Type 2 diabetes is being misdiagnosed in African-Americans, genetic study suggests
One of the tests used to diagnose type 2 diabetes and monitor blood sugar control is influenced by 60 genetic variants, an international team of scientists, including those from the Wellcome Trust Sanger Institute, has found. One genetic variant in particular, found only in African Americans, significantly reduces the accuracy of the HbA1c blood test used to diagnose and monitor the condition. This means around 650,000 African Americans in the US could have undiagnosed type 2 diabetes if tested with the HbA1c test alone.
The results, published today (12 September) in PLOS Medicine suggest screening for the particular genetic variant alongside the diagnostic test, or using other diagnostic tests in populations with African ancestry in order to improve diagnoses of type 2 diabetes.
There are over 4 million people living with diabetes in the UK, and this number is estimated to rise to 5 million by 2025. Ninety per cent of these cases are type 2 diabetes, which is associated withincreasing rates of obesity. In the US, the number of people with diabetes is more than 29 million.
In the largest study of its kind, an international team of more than 200 scientists investigated genetic variants which are thought to affect the blood test used to diagnose and monitor type 2 diabetes, known as the glycated haemoglobin, or HbA1c test.
The team studied genetic variants in almost 160,000 people from European, African, East Asian and South Asian ancestries who were not known to have type 2 diabetes. Researchers discovered 60 genetic variants that influence the outcome of HbA1c tests, of which 42 variants were new.
One genetic variant in particular, in the G6PD gene, was found to significantly impact the results of the HbA1c test. The G6PD genetic variant is almost unique to people of African ancestry; around 11 per cent of African Americans carry at least one copy of this variant.

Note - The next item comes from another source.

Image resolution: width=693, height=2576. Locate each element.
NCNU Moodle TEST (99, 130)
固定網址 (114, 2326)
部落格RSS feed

Dr Inês Barroso, joint lead author from the Wellcome Trust Sanger Institute, said: "The issue with the G6PD genetic variant is it artificially lowers the value of blood sugar in the HbA1c test, and can lead to under-diagnosis of people with type 2 diabetes. We estimate that if we tested all Americans for diabetes using the HbA1c test, we would miss type 2 diabetes in around 650,000 African Americans. However, the HbA1c test remains a suitable test for diagnosing and monitoring diabetes for the majority of people."
The HbA1c test measures the amount of glucose, or sugar that is carried by the red blood cells in the body, for the previous two to three months.
Dr Eleanor Wheeler, joint first author from the Wellcome Trust Sanger Institute, said: "The G6PD genetic variant shortens the three-month lifecycle of red blood cells. So in African Americans who have this variant, their red blood cells don't live long enough to bind to the glucose in the blood. Therefore these people will have a lower level of HbA1c, which won't show as a positive result for type 2 diabetes."
Dr James Meigs, joint lead author from Massachusetts General Hospital and Harvard Medical School, said: "We now need further studies involving people of diverse ancestries to assess how diagnostic tests for diabetes should be altered to account for genetic variation. In the meantime, an option would be to genetically screen African Americans for the G6PD variant alongside the HbA1c test in order to accurately diagnose type 2 diabetes, or use other diagnostic tests such as fasting glucose measurements. We suggest moving towards precision medicine to take people's genetics into account and improve diagnosis and monitoring for diabetes."